This checklist highlights the key implications from the 2011 Autumn Statement for small and medium-sized enterprises (SMEs).
Extension of small business rate relief
The government has announced that it will extend the current small business rate relief holiday for a further six months from 1 October 2012. This gives full relief for eligible small businesses occupying property in England with a rateable value of up to £6,000 and tapering relief for businesses with a higher rateable value up to £12,000.
Business rate deferral scheme 2012/13
All businesses in England will be given the ability to defer 60% of the Retail Price Index based increase in their 2012/13 business rate bills. The deferred amount is to be repaid equally over the following two years.
Additional enterprise zones approved
Enterprise zones will be approved for:
• Two areas centred on BAE sites affected by significant redundancies announced in September 2011:
o Warton in Lancashire; and
o Brough in Humberside.
• An extension of the existing enterprise zone in the North East LEP area, to include the Port of Blyth.
These will be added to the existing list of 22 enterprise zones.

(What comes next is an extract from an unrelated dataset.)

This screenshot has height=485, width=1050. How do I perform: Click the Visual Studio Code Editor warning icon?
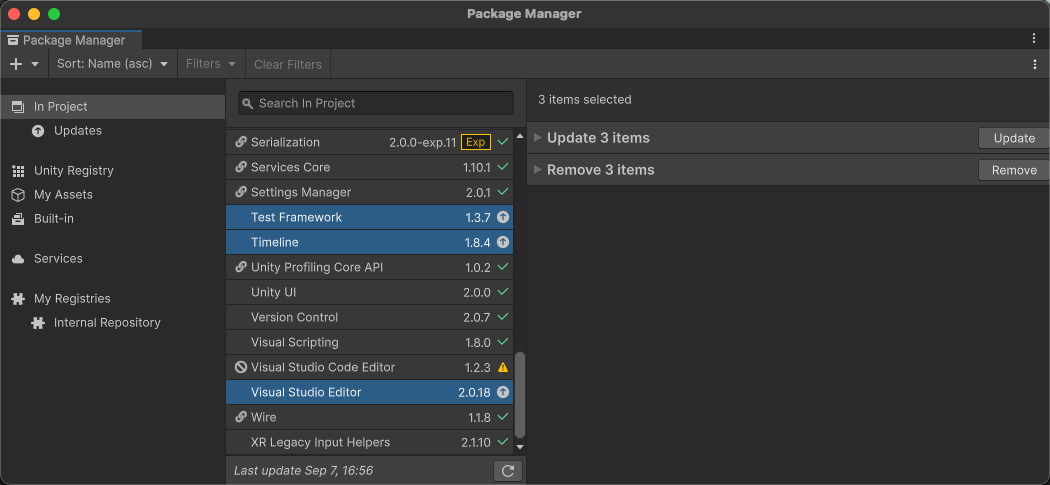503,367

Enhanced capital allowances in some enterprise zones
100% first year capital allowances will apply to expenditure on plant and machinery (between April 2012 and March 2017) by businesses located in the enterprise zones in each of the following LEP areas:
• Black Country.
• Humber.
• Liverpool.
• North Eastern.
• Sheffield.
• Tees Valley.
There will be a cap of EUR125 million for each project. Businesses claiming the 100% capital allowances gain a cash flow advantage because the cost of the plant and machinery can be offset against tax in the first year, rather than in instalments over that year and subsequent years.

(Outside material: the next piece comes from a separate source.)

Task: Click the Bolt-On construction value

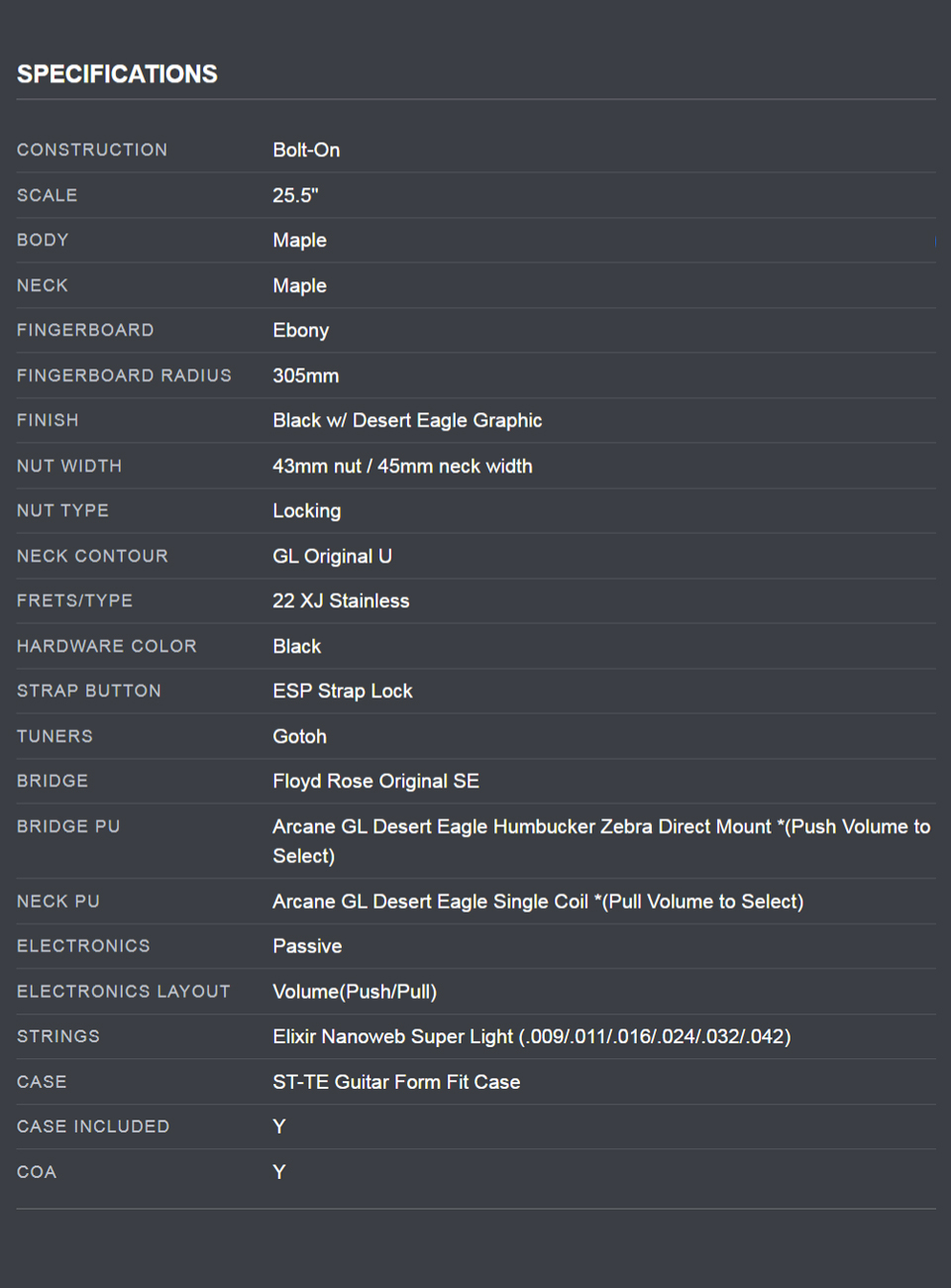Action: tap(306, 150)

Seed Enterprise Investment Scheme
The government will introduce a new scheme (Seed Enterprise Investment Scheme (SEIS)) from April 2012 to encourage investment in new start-up companies. SEIS will provide:
• Income tax relief of 50% for individuals who invest in shares in qualifying companies, with an annual investment limit of £100,000.
• Capital gains tax exemptions on gains realised on disposals of assets in 2012/13 and invested through SEIS in that year.

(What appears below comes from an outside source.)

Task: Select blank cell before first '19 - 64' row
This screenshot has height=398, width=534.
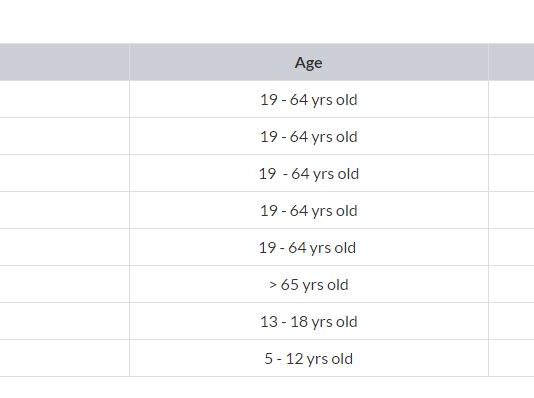Action: coord(65,99)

There will be a cumulative investment limit of £150,000 for the start-up company, whose total assets, before investment, must be below £200,000.
Changes to the enterprise investment scheme
The enterprise investment scheme (EIS) has been around for many years and seeks to encourage equity investment in new and small high-risk trading companies. Taxpayers can benefit from:
• Income tax relief of 30% on qualifying investments (subject to an annual investment limit, which is currently £500,000 but is due to increase to £1 million from April 2012).
• Exemption from capital gains tax on disposal of EIS shares.
• Unlimited deferral relief from capital gains tax where gains (including gains on shares) are reinvested in eligible shares.
The government has announced that it will:
• Simplify the existing EIS rules by relaxing the connected person rules and the definition of shares that qualify for relief.
• Introduce a new restriction to exclude companies set up solely to access EIS relief.
• Exclude the acquisition of shares in another company.
• Include receipt of feed-in-tariffs within the list of excluded activities.
In addition, the restriction that prevents venture capital trusts investing more than £1 million in a qualifying company will be removed.